The Race Is to the Swift

INDOCHINA

Bicycle racing has been a favorite sport in Indo-China ever since it was introduced by the French soon after World War I. In years gone by, Indo-Chinese by the millions lined the roads to watch the annual, monthlong, nationwide race, and not even the herd of wild elephants that once stampeded the racers could kill their relish. But where the elephants failed, war and the Communists succeeded. In strifetorn Indo-China, big-time bike racing came to a stop in 1943.

A few months ago Viet Nam authorities, strongly backed by public opinion, decided the time had come to revive the sport on its grand old scale. Under the sponsorship of a leading Saigon newspaper and local businessmen, a seven-day race from Saigon through the Mekong Delta and back was planned. Communist leaders in the south damned the race as a capitalist attempt "to induce the youth of the nation to debauchery," and ordered their followers to sabotage it. The sponsors forehandedly asked the protection of the Vietnamese army along the route.
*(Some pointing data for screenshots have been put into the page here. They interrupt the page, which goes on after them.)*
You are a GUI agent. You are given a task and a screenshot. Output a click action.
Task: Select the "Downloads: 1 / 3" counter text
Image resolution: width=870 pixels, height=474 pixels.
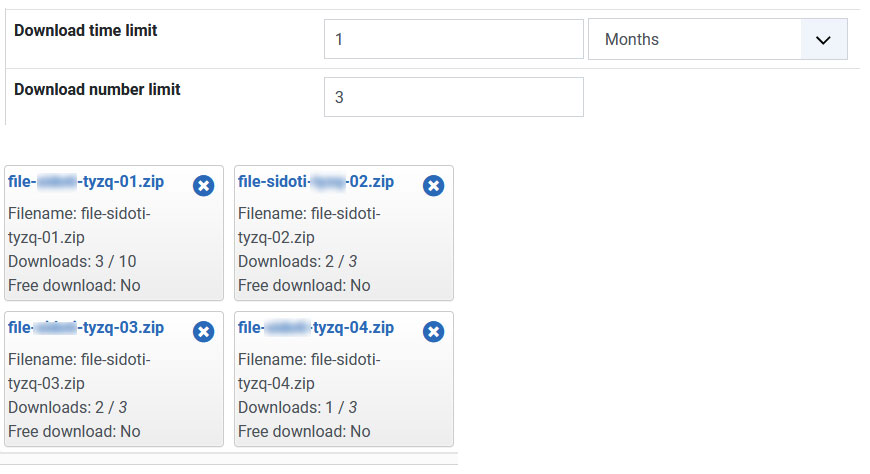(x=297, y=408)

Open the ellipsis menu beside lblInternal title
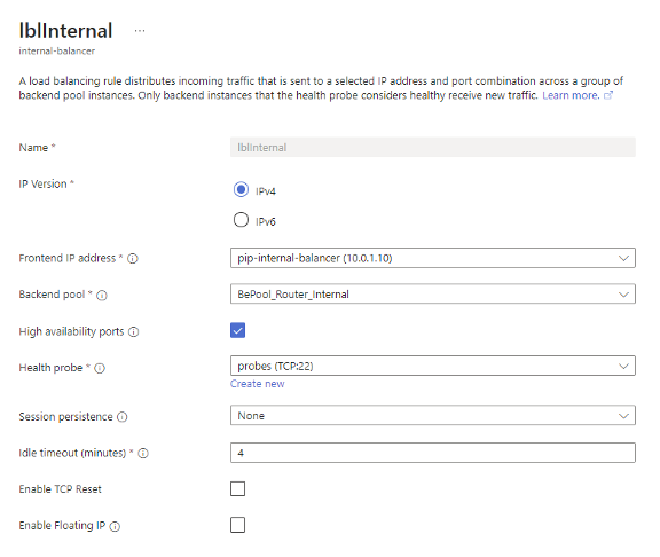point(140,31)
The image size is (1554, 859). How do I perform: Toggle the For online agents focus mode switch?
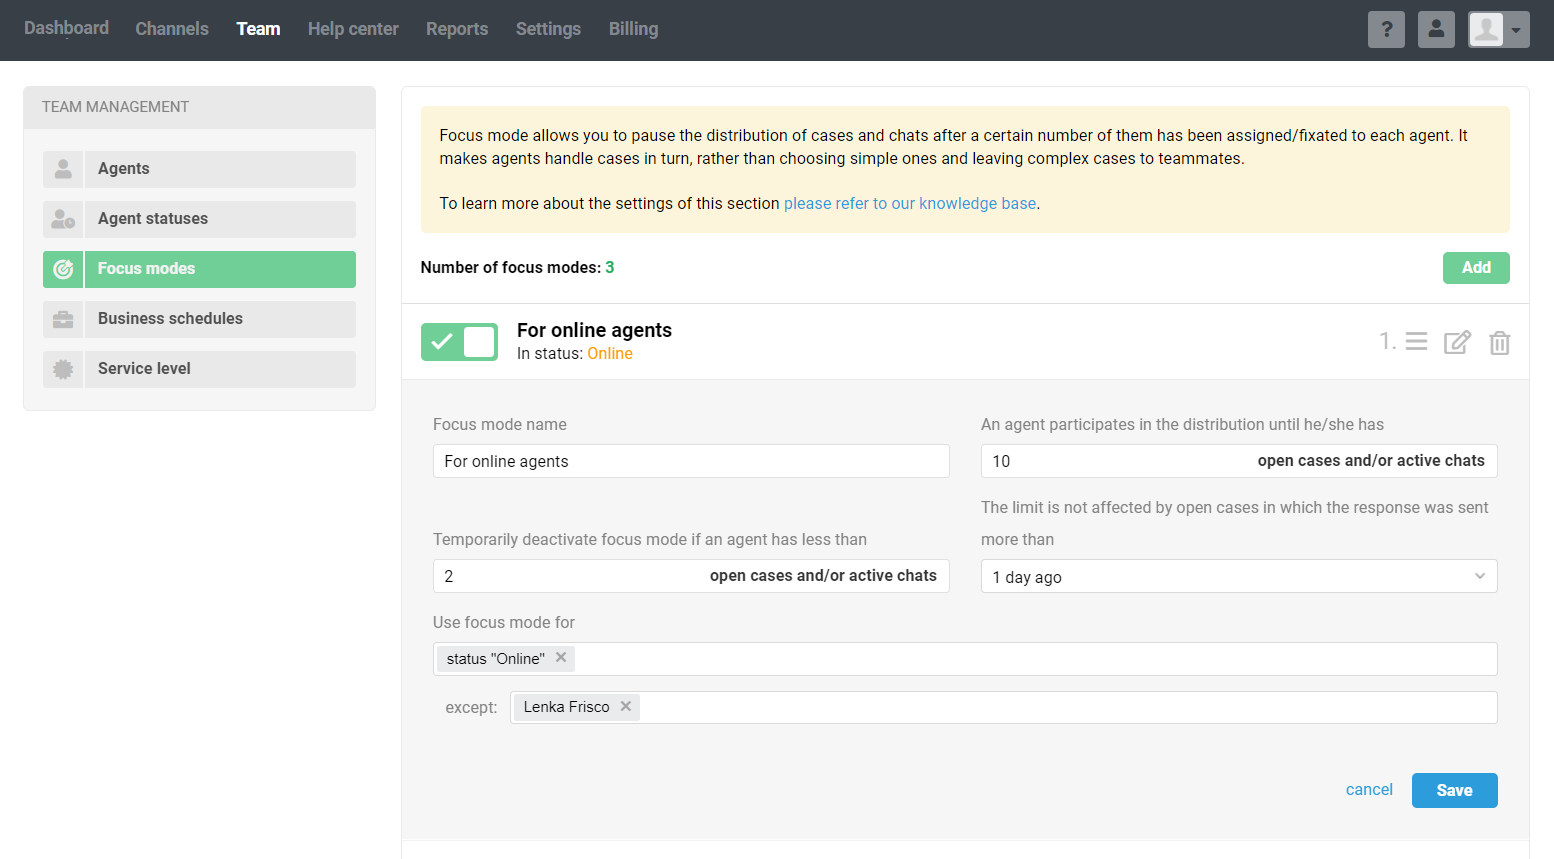[459, 342]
Last week, beneath a broiling sun, 94 cyclists got under way, followed by a motorcade of 19 sound trucks, blaring the sponsors' commercials, and a traveling variety show, to while away the time between laps. The first day's lap was uneventful. On the second day, as the race wound on through Communist-infested territory to Baclieu, Vietnamese troops stood at the ready every 100 yards along the route. Cambodian Champion Soun (he has no other name) and a Saigon policeman named Ngo Than Liem were racing well ahead of the field as they passed the town of Cantho.

Suddenly both were thrown from their bikes by an explosion in the ditch alongside the road. At the same moment, a Tommy gun chattered from a nearby hut. As the Vietnamese soldiers returned the fire, most of the cyclists, including Champ Soun, dived for the ditches, but Policeman Liem jumped back on his bike and pedaled hell-for-leather toward the finish. The only man to finish the lap, and thus win a prize of 15,000 piasters ($428), he got down from his bike and fainted dead away. "I'm no hero," he told the cheering Vietnamese fans when he came to again. "I just kept going because I was afraid there would be more explosions."